===== GIVEN RECORDS
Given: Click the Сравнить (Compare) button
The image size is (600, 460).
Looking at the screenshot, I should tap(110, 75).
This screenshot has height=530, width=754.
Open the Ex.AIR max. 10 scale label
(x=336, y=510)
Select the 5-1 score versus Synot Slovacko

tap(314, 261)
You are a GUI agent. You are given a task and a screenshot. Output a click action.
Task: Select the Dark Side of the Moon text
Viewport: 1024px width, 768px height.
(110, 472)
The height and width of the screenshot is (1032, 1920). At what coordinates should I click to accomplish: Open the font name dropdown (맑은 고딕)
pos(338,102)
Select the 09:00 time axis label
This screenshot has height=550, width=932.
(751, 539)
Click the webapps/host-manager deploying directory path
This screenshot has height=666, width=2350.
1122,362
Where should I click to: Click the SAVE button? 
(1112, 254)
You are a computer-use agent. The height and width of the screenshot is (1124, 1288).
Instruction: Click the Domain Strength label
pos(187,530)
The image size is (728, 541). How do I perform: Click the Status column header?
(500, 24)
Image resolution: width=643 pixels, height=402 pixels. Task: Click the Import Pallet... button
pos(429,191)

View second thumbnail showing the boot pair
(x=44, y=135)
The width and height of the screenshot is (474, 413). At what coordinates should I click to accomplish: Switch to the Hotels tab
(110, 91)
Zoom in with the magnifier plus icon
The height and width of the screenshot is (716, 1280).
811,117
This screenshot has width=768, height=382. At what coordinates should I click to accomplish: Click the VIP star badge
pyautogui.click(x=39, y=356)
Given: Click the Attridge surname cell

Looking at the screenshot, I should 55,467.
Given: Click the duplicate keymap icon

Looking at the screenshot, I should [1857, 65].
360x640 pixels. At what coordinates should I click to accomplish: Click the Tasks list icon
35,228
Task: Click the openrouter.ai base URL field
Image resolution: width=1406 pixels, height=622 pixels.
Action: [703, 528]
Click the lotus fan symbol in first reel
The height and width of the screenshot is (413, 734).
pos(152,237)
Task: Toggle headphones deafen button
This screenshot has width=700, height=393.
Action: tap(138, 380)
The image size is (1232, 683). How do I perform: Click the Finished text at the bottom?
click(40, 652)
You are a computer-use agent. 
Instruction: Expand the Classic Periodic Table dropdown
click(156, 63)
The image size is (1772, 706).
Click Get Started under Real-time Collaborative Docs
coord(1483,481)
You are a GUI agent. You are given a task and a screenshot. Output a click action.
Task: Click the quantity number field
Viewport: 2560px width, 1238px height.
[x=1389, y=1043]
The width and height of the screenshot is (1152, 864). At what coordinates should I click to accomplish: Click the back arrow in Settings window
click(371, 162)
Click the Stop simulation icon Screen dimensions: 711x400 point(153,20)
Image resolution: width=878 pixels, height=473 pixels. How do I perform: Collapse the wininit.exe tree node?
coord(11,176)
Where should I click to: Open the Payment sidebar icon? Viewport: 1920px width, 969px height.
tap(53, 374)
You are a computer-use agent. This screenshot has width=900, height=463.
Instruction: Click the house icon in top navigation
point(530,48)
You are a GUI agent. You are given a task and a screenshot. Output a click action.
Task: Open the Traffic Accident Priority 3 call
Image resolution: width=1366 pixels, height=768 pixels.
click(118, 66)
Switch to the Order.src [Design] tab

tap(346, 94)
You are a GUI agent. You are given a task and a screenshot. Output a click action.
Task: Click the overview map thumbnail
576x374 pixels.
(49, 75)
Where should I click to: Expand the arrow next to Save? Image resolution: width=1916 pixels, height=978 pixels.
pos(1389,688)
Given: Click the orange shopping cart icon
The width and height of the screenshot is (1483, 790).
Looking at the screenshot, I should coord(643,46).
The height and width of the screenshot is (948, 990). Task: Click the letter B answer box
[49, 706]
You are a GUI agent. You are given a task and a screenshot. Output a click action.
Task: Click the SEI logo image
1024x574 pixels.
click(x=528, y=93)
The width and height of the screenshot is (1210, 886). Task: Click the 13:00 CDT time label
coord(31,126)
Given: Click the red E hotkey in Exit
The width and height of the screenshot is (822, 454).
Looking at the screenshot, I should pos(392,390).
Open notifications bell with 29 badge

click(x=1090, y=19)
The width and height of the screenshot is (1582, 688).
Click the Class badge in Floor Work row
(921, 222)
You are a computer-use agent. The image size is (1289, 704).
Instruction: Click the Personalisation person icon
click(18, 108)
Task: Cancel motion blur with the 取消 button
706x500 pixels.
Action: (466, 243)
==========
EXERCISE DESCRIPTION - Looking at the data above, show all lines where the word "computer" occurs.

EXERCISE RESPONSE -
You are a computer-use agent. The height and width of the screenshot is (1124, 1288).
You are a computer-use agent. 
You are a computer-use agent. This screenshot has width=900, height=463.
You are a computer-use agent. The image size is (1289, 704).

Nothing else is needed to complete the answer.